WORK ITEM:
Extend the passage on alternative approaches to teaching Walden, picking up right after its final sentence.

--- PASSAGE TO READ Enclosed Below ---

Alternative Teaching Approaches
Craft a Unit About Personal Space: Students may not have a private cabin in the woods for thinking, but almost everyone has a kind of private space to do some difficult thinking. Assigning a personal essay about individual relationships to space can help students connect to Thoreau and realize that they also likely have intimate knowledge about somewhere (even if that space is not so individual, like riding public transit with headphones on).
Turn Attention to the Book as Object: Many editions of Walden exist, and they vary in design and quality. Consider having students do a comparison of book covers as interpretations of the book. Do they emphasize landscape? Thoreau himself? How do these cover images and additional text such as book blurbs correlate with what seems significant from actually reading the book? If they were to design a more fitting cover, what would it include?
Connect Across the Curriculum: Thoreau’s depth of knowledge about the natural world can be intimidating. Instead of tip-toeing beyond questions of biology, geology, etc., use this text as an opportunity to creates links across the curriculum or develop team-teaching.
- Bring other teachers (Economics? Civics? Biology? History? Classics? Geology?) into your classroom, either to share their impressions reading the book or to deliver a short lecture addressing part of its content. This can help students recognize the value of bringing different perspectives into conversations about a text.

--- End of Enclosed PASSAGE TO READ ---
--- DATASET EXCERPTS Enclosed Below ---

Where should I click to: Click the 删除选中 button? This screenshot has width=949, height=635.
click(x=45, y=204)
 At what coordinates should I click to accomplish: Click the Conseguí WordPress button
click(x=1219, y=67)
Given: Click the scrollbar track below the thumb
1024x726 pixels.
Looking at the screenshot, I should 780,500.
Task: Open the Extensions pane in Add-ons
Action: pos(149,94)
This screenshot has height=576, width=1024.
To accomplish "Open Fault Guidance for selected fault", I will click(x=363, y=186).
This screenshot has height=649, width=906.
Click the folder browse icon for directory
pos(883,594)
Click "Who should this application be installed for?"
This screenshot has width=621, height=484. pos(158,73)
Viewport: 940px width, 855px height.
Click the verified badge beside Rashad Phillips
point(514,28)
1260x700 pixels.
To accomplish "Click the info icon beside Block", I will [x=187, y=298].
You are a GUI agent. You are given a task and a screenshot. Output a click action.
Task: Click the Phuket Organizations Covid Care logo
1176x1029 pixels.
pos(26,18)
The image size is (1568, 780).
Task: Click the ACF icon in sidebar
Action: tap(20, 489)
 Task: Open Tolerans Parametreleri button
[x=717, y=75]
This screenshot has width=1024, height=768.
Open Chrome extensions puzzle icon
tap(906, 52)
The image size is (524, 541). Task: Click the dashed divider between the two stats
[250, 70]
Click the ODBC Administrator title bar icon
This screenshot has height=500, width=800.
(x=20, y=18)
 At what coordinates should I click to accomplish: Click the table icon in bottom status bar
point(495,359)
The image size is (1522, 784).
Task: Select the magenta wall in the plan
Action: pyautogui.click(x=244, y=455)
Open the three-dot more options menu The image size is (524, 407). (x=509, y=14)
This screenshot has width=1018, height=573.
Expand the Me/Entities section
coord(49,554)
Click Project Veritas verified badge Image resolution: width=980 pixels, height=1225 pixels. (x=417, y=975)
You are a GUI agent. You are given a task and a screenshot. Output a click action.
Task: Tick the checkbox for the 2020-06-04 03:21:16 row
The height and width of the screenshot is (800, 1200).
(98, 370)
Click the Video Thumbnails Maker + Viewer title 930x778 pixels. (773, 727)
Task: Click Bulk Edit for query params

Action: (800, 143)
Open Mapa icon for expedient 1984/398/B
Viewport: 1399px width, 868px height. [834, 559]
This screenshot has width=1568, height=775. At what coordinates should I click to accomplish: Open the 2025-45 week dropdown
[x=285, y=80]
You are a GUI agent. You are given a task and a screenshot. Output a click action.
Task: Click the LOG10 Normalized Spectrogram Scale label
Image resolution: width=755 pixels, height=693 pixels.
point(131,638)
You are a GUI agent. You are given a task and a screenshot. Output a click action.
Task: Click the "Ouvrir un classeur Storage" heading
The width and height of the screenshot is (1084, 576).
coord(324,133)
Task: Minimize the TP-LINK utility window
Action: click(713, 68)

--- End of Enclosed DATASET EXCERPTS ---

RESULT OF THIS EXERCISE:
- Develop parallel units with other courses. If your students are taking English and Biology in the same year, try coordinating a unit together. Inclusion of the text in both classes simultaneously will likely increase student incentive to read it, and it can promote the value of writing in science or the method of observation in literary works.
Journaling in the 21st Century: Students can come to appreciate Thoreau as an observer and his creativity in assembling those observations better after trying out the process for themselves.
- If your students have access to safe outdoor spaces, have them spend a period of time (perhaps an hour or longer) in natural surroundings taking notes on what they observe. Later, have them write an essay about the experience tying their notes about what they saw to their experiences.
- If your students lack access to safe outdoor spaces, have them imagine what Thoreau would likely observe if he were set down into a newer kind of space, such as an airport or shopping mall. What would he be likely to see, hear, or feel?